Welcome to Regression Alert, your weekly guide to using regression to predict the future with uncanny accuracy.
For those who are new to the feature, here's the deal: every week, I dive into the topic of regression to the mean. Sometimes I'll explain what it really is, why you hear so much about it, and how you can harness its power for yourself. Sometimes I'll give some practical examples of regression at work.
In weeks where I'm giving practical examples, I will select a metric to focus on. I'll rank all players in the league according to that metric, and separate the top players into Group A and the bottom players into Group B. I will verify that the players in Group A have outscored the players in Group B to that point in the season. And then I will predict that, by the magic of regression, Group B will outscore Group A going forward.

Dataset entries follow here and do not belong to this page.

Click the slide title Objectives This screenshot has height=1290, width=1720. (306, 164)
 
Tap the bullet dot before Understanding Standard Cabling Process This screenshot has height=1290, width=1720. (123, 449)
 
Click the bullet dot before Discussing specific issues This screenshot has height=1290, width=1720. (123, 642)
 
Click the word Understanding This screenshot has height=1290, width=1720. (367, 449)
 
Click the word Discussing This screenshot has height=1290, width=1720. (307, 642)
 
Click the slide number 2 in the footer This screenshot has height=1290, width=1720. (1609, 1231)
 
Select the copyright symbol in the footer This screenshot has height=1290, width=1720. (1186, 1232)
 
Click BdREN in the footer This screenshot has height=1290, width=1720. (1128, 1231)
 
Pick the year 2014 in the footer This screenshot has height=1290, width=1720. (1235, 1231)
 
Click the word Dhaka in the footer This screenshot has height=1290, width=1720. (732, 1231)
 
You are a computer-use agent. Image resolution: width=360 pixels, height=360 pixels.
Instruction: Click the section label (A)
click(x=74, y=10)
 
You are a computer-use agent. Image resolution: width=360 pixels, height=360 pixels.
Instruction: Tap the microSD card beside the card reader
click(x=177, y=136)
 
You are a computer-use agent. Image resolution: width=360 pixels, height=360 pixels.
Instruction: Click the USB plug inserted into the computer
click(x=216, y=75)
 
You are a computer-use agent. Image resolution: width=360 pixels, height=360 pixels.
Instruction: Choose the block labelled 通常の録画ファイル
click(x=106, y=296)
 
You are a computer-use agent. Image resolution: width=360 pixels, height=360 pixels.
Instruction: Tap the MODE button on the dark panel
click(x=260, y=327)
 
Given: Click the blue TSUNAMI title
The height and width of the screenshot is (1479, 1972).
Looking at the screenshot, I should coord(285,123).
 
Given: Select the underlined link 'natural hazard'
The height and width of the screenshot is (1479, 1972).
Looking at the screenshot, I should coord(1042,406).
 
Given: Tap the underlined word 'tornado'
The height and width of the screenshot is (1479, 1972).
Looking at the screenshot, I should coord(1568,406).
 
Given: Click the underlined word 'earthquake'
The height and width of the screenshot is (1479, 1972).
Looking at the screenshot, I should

Crucially, I don't get to pick my samples, (other than choosing which metric to focus on). If the metric I'm focusing on is yards per target, and Antonio Brown is one of the high outliers in yards per target, then Antonio Brown goes into Group A and may the fantasy gods show mercy on my predictions. On a case-by-case basis, it's easy to find reasons why any given player is going to buck the trend and sustain production. So I constrain myself and remove my ability to rationalize on a case-by-case basis.
Most importantly, because predictions mean nothing without accountability, I track the results of my predictions over the course of the season and highlight when they prove correct and also when they prove incorrect. Here's a list of all my predictions from last year and how they fared. Here's a similar list from 2017.
What Is Regression To The Mean
For our first article of 2019, I think it's important to nail down exactly what regression to the mean is and why it is so powerful. I'd like to illustrate it with an example from basketball.
The free throw attempt might be the purest act in all of sports. There's no defense. There's no weather. The distance and angle never change. It is exactly the same every time: one player, one ball, one hoop, one shot.
For his career, Steph Curry shoots 90% on free throws, but on a game-to-game level, there's a little bit of variance. Imagine that in Week 1 of the 2019-2020 season Curry makes 3 of 6 free throws. (This would be a wildly uncharacteristic game, but it's not impossible; Curry once shot 1-of-4 and has twice gone 4-of-7.)
Nobody in their right mind would look at this game and conclude that Curry was suddenly a 50% free throw shooter, right? Instead, we'd think this game was an outlier and expect him to go back to hitting 90% the rest of the way. Because 90% is Curry's long-term mean, (or average), and we expect him to regress, (or return), to it.
Just like Steph Curry has an innate average free throw percentage, so does every player have an innate average talent level. And just as Curry's game-by-game results can deviate from that average, so can every player's results deviate from their own true mean. And just like we'd expect Curry to return to his average, we should expect all players to return to theirs, as well.
Jim Brown averaged 104 rushing yards per game for his career, the highest total in history. This doesn't mean he rushed for 104 yards in every game, though. In some games, he rushed for 200 yards or more. One time, he rushed 14 times in a game for 11 yards! Sometimes he strung together a couple of good games or bad games in a row. But no matter how well or how poorly he played over short spans, it was a safe bet that over longer timelines he'd produce closer to his career average.
Player performance in any given sample is a function of that player's talent plus a large element of random chance. The smaller the sample, the more random chance dominates outcomes. The larger the sample, the more random chance offsets (with good luck canceling out bad luck) and player talent dominates.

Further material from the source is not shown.